La deuxième concerne un homme de Pietrasanta, une très belle ville toscane. Le soleil se lève à peine et, de ses seules mains fortes et de ses pieds sûrs, cet homme commence à grimper comme un chat la paroi lisse et verticale d’une montagne. C’est un cavatori, un travailleur des carrières de marbre.
La troisième fait allusion à une fille de la même ville. Elle est jeune, belle, fragile, et seule la vigueur de ses mains trahit le métier qu’elle perpétue depuis plus de dix générations ; elle est marbrière, alors qu’on devrait dire sculptrice, puisque ce sont précisément ses mains habiles qui donnent forme et harmonie à des œuvres d’art qui seront signées plus tard par des maîtres prestigieux. Son habileté est récompensée par l’estime de quelques sculpteurs, mais la suprême reconnaissance s’appelle chalicose ou phtisie des marbriers.
L’artiste rend maintenant visite à un architecte, ensemble ils étudient le magnifique endroit choisi pour éterniser la mémoire d’Alexandre le Grand sur son cheval. Ils parlent de l’illumination qui fera ressortir, la nuit, la noblesse du marbre, et des cyprès qui flanqueront la sculpture, redonnant au héros la jeunesse de ses combats.
Sa tête sous le soleil brûlant et les yeux à peine rafraîchis par la lointaine présence de la mer tyrrhénienne, le cavatori palpe la surface du marbre, la toque, comme s’il frappait au grand dortoir des héros, jusqu’à ce qu’il trouve l’endroit où enfoncer un pieu de fer. Il y attachera une longue corde dont il ceindra sa taille avec l’autre bout, et il descendra ainsi par la paroi la plus lisse et la plus pure de la pierre pour marquer au maillet et au ciseau les repères qui délimitent les dimensions d’Alexandre le Grand et de son cheval. Cent mètres plus bas, ses compagnons l’observent, peut-être en mastiquant des morceaux de « lard du marbrier », séché sans autre condiment que le romarin et le vent des carrières, ou peut-être en regardant du coin de l’œil une estampe de Jésus où on lit : « Protège notre travail ».
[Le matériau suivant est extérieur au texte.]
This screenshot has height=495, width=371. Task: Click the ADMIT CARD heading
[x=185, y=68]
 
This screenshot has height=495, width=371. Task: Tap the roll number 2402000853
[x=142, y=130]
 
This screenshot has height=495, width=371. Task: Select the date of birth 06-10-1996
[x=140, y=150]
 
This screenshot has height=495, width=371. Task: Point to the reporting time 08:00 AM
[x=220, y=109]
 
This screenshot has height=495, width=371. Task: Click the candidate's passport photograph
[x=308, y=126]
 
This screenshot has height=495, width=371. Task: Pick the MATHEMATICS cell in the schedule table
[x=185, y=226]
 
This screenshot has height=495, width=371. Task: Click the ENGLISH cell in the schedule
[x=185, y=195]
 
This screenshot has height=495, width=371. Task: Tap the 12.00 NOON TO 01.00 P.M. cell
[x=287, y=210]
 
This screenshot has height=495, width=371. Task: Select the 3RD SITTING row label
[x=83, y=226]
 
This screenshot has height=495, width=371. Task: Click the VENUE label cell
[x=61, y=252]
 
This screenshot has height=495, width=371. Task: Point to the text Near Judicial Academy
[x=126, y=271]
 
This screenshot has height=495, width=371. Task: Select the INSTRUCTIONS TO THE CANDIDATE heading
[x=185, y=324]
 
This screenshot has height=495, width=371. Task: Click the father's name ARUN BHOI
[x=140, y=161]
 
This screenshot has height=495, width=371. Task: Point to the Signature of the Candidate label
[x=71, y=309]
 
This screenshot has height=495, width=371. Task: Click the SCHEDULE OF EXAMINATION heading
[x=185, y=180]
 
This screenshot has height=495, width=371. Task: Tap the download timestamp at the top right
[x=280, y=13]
La fille arrive à l’atelier, ses pas soulèvent des nuages de cette fine poussière de marbre que l’histoire de l’art a laissé dans tous les coins de Pietrasanta, et salue tous ses compagnons qui, la journée à peine commencée, sont déjà entièrement couverts de poussière blanche. Après une demi-heure de travail elle est comme eux, et seules ses mains qui manipulent des outils anciens ou modernes la distinguent des centaines de statues qui, dans l’ordre immobile des personnages illustres, attendent l’arrivée des grands maîtres pour recevoir la touche finale et les signatures de rigueur.
L’artiste a peut-être connu des nuits d’insomnie à réaliser des ébauches, l’une après l’autre, jusqu’à parvenir enfin à la représentation exacte qu’il se faisait d’Alexandre le Grand. Il a pu le voir hautain ou serein, pieux ou miné par le dédain des victoires.
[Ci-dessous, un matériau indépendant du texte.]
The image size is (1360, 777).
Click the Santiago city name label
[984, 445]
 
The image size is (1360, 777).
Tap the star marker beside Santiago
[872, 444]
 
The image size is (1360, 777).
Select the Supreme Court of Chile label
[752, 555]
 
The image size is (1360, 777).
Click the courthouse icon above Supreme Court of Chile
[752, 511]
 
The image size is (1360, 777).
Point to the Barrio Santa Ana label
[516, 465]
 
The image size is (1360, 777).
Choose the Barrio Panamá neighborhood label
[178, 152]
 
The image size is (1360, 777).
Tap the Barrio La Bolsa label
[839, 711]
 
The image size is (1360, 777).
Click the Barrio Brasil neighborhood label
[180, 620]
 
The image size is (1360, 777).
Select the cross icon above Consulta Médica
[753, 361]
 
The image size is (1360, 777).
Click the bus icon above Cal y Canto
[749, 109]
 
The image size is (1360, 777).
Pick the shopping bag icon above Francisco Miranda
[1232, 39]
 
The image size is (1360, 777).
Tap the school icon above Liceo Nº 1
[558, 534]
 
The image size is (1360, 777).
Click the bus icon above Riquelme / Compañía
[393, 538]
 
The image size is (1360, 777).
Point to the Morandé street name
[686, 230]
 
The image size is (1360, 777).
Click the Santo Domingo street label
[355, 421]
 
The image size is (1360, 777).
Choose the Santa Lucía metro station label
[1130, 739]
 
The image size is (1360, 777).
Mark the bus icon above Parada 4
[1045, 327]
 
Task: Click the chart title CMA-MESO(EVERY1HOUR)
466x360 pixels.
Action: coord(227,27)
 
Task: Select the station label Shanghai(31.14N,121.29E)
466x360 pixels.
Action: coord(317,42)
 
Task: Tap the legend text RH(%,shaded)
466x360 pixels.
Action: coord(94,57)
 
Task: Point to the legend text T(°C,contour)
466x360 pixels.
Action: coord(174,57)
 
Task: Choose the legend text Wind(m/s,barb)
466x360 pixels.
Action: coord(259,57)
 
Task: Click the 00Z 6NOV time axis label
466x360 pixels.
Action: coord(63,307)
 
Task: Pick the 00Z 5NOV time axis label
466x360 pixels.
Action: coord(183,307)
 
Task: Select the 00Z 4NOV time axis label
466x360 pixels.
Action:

Décidément, les héros victorieux ne m’intéressent pas. Les héros de marbre ne m’intéressent pas. En revanche, les cavatori suspendus à des hauteurs de cauchemar, ou écrasés par le poids parfois infâme de l’art m’intéressent beaucoup.
En mai dernier j’étais à Pietrasanta et j’ai vécu la commotion provoquée par la mort de deux cavatori. Ils ont péri sous un bloc de marbre qui s’est détaché de la carrière sans leur donner le temps de réagir. La région de Carrare prend entre six et huit vies de cavatori par an. Pendant les obsèques, le seul artiste présent a dit que ces deux cavatori étaient des martyrs qui étaient morts pour l’art. Mais un des travailleurs a craché le toscano qui pendait de ses lèvres et précisé : non, ils sont morts parce qu’il n’y a pas assez de mesures de sécurité, ils sont morts pour un salaire de merde.
Et une fois de plus j’ai constaté que la vérité des gens simples valait plus que toutes les vérités de l’art.
Décidément, les filles et les garçons de Pietrasanta m’intéressent beaucoup, ces marbriers qui, sachant que leur vie sera brève, parce que la poussière de marbre est une malédiction blanche qui pétrifie leurs poumons, continuent pourtant de perpétuer la formidable tradition humaine de la beauté et de l’harmonie.
Si j’étais sculpteur et qu’on me commandait une statue d’Alexandre le Grand, au pied de celle-ci ma signature serait la dernière. Viendraient d’abord les noms des cavatori qui auraient choisi, découpé et descendu le marbre de la montagne. Puis les noms des marbriers qui lui auraient donné forme, suivis des noms de ceux qui auraient préparé le lard, apporté le romarin, et ceux des boulangers et des vendangeurs du vin frais de Toscane.
Lectrice, lecteur, quand tu regarderas une statue sculptée dans le marbre de Carrare, pense aux cavatori et aux marbriers de Pietrasanta. Pense à eux et salue leur digne anonymat.